Analysts at AB Bernstein have written a report highlighting the majority of inflows into smart-beta since 2015 have been captured by strategies with lower total expense ratios.
In the report The only way is up? Smart-beta ETF trends over the past 6 months seen by Investment Week, the analysts found smart-beta ETFs with an expense ratio below 0.30% have captured more than 80% of the flows between 1 January 2015 and 1 August 2017.
Furthermore, the analysts pointed to the significant cost advantage of smart-beta ETFs over actively managed mutual funds as a crucial "structural" driver of demand.
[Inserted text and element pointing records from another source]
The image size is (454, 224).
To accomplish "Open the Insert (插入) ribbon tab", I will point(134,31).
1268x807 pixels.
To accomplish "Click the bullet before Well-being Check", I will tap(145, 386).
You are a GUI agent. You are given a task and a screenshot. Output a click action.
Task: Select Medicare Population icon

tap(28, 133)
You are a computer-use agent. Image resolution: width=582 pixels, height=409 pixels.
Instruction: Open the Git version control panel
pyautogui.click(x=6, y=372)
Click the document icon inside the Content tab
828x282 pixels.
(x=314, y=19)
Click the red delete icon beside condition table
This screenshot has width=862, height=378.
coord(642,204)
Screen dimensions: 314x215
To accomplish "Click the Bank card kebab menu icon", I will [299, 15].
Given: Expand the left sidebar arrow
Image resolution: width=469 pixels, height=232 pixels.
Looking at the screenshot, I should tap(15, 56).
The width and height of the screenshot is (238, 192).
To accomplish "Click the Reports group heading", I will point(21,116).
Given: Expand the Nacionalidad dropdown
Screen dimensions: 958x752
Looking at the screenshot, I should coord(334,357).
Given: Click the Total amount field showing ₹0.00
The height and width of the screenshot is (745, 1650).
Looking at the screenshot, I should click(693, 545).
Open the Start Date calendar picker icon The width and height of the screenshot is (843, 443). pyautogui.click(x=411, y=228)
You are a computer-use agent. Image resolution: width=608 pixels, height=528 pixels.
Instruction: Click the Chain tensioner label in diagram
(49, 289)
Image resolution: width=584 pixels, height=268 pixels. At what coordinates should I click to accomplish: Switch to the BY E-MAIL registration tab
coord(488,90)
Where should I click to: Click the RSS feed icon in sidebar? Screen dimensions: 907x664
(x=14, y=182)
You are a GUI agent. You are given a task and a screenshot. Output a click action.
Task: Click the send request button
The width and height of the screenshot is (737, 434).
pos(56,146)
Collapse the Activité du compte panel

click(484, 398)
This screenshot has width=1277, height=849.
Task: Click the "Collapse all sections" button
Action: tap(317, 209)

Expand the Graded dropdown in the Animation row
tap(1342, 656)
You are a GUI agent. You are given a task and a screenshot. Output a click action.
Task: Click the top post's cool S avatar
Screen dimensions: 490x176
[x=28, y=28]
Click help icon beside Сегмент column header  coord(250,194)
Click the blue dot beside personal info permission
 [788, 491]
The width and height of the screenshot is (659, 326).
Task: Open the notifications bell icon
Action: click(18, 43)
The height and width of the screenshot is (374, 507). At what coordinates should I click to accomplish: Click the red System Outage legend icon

Alla Harmsworth, head of European quantitative strategy at Bernstein Investment Research, said: "As long as there is an enormous focus on fees, and as fees for ETFs continue to decline, we expect smart-beta to carry on gaining asset share at the expense of active managers."
AB Bernstein found fees for smart-beta products remained relatively flat over the past six months, with both dividend and momentum factors' average expense ratios increasing by 0.02%.
However, Harmsworth expects to see the same sort of pressure on fees in the area as there is in the "plain vanilla" ETF space, where she said "the price wars continue in full force".
Overall, according to the report, smart-beta ETFs continue to record strong inflows across the spectrum with total assets under management (AUM) rising 11.5% to $660bn over the past six months, which accounts for 4.2% of the total global AUM and 16% of the total ETF AUM.
When drilling down into individual factors, although only accounting for a small proportion of the market, momentum and multi-factor ETFs witnessed rapid growth rises of 59% and 44% respectively.
Harmsworth added: "The multi-factor ETF category is continuing to experience an influx of new entrants with recent launches including the Hartford Funds suite of multi-factor ETFs, UBS MSCI USA Select Factor Mix ETF, PowerShares S&P 500 QVM ETF and WisdomTree US Multifactor ETF."